>>

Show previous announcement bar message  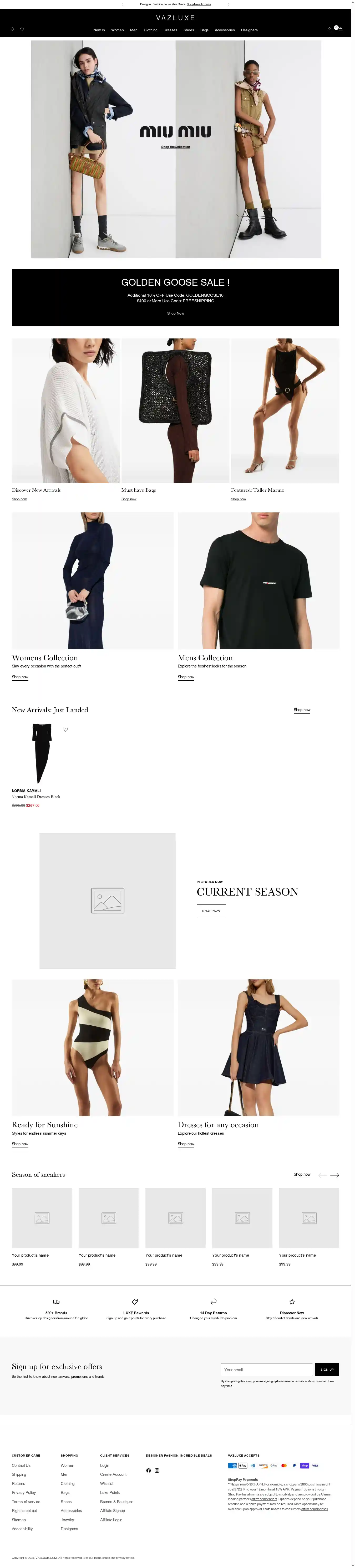pos(122,4)
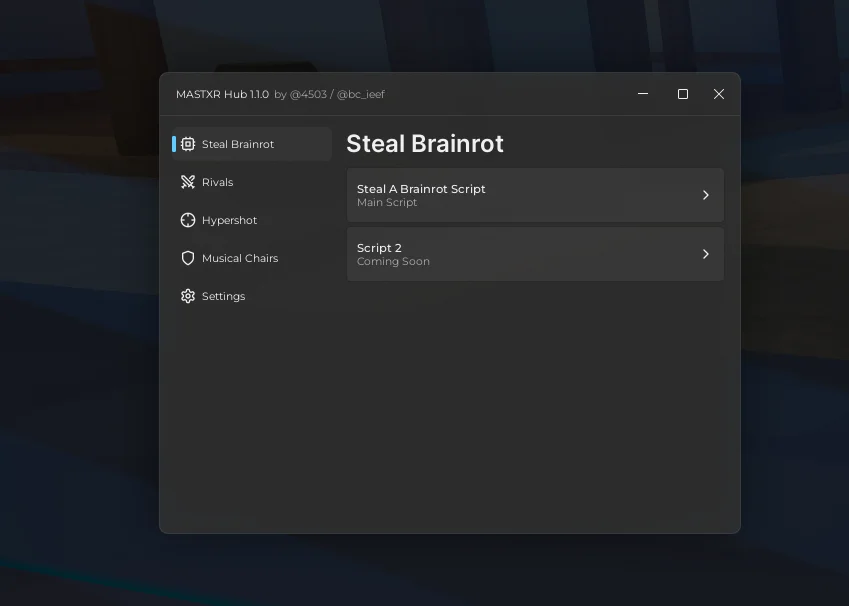Click the author credit @4503 / @bc_ieef
The width and height of the screenshot is (849, 606).
(x=329, y=94)
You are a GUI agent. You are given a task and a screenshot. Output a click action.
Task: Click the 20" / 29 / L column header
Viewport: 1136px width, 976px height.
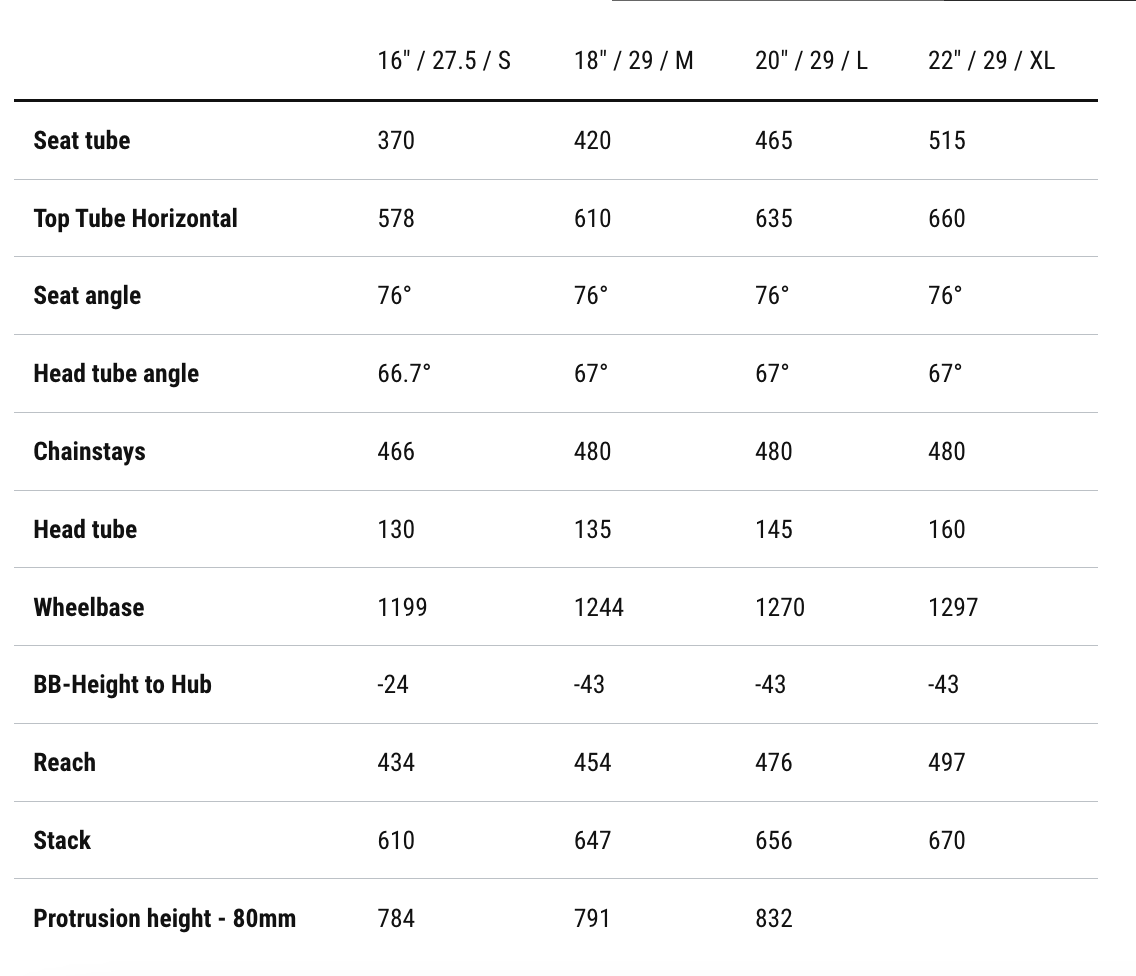click(x=811, y=61)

<<

» **Your objective**
Could you set down nothing but the lines from the one containing "Task: Click the" through the last line of the records above, both ends included, exactly as given and free of pictures?

» **Exercise result**
Task: Click the 20" / 29 / L column header
Viewport: 1136px width, 976px height.
click(x=811, y=61)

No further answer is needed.